## Task directions:
Each line from the one with "The height and" through the end of the records below should be transcribed exactly, and each picture should be skipped.
START Records for this task
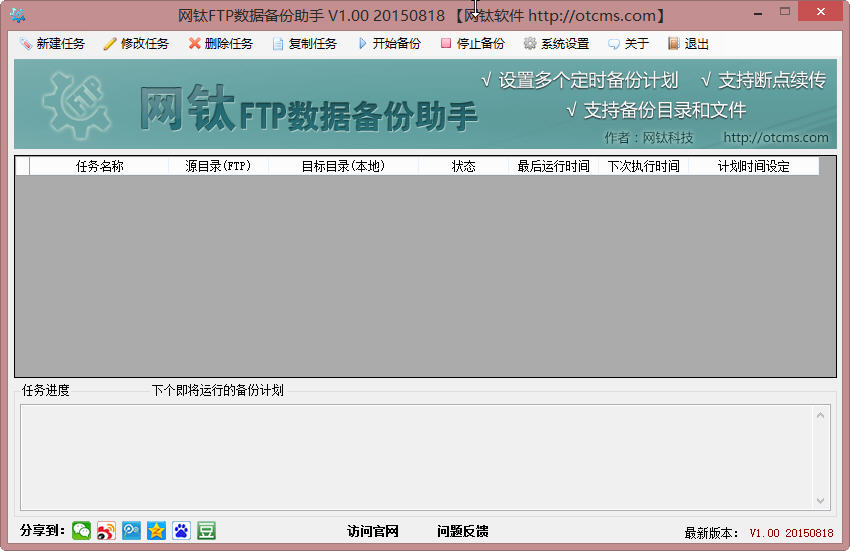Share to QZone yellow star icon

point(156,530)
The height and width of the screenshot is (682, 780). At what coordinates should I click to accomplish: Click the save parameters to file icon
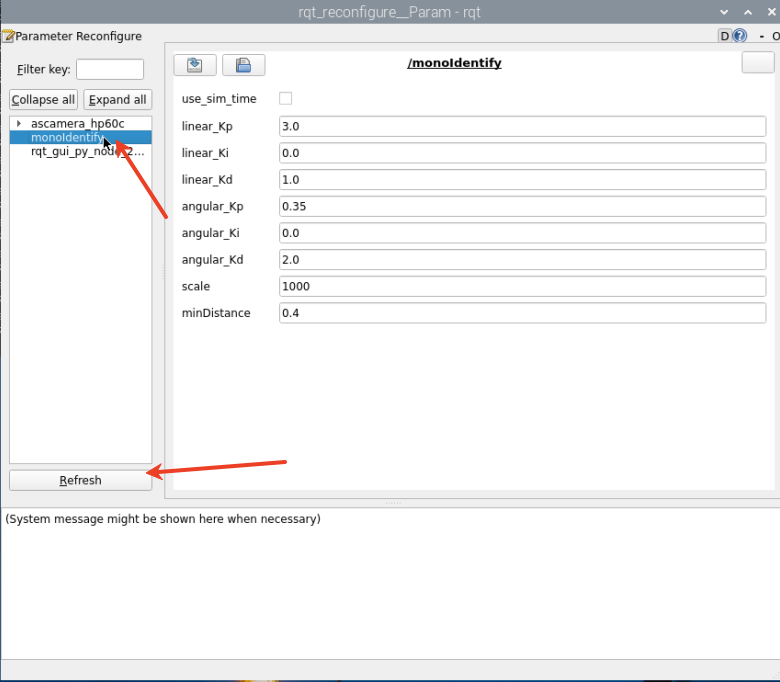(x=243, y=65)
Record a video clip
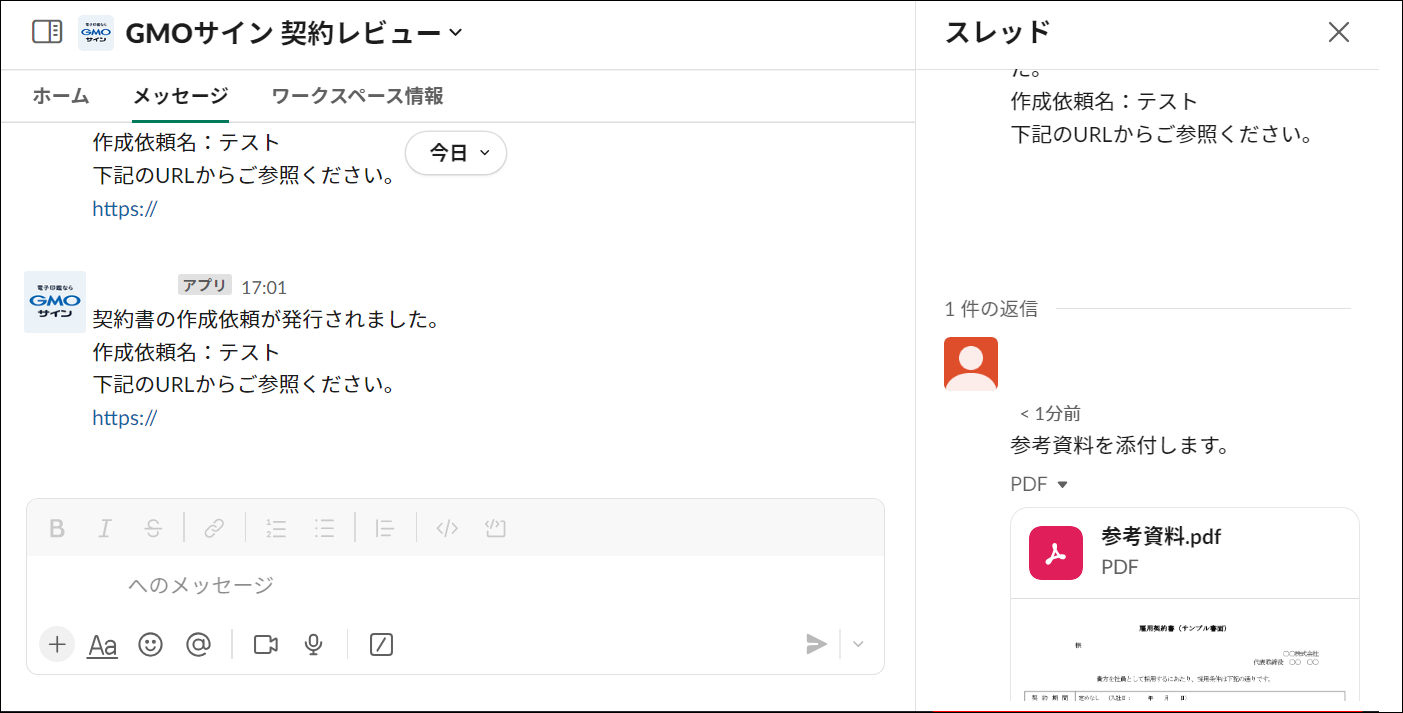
END Records for this task
## Result:
The height and width of the screenshot is (682, 780). At what coordinates should I click to accomplish: Click the save parameters to file icon
(x=243, y=65)
Record a video clip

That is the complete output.